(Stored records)

········

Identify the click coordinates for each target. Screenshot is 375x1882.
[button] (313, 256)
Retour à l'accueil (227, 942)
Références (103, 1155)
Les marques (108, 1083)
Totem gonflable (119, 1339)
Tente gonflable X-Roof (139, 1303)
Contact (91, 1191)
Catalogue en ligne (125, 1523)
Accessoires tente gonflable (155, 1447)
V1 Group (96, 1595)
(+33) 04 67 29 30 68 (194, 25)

········

TASK DIRECTIONS ▸
Would you repeat each of the records above exactly?

ANSWER TO THIS PROBLEM ▸
Identify the click coordinates for each target. Screenshot is 375x1882.
[button] (313, 256)
Retour à l'accueil (227, 942)
Références (103, 1155)
Les marques (108, 1083)
Totem gonflable (119, 1339)
Tente gonflable X-Roof (139, 1303)
Contact (91, 1191)
Catalogue en ligne (125, 1523)
Accessoires tente gonflable (155, 1447)
V1 Group (96, 1595)
(+33) 04 67 29 30 68 (194, 25)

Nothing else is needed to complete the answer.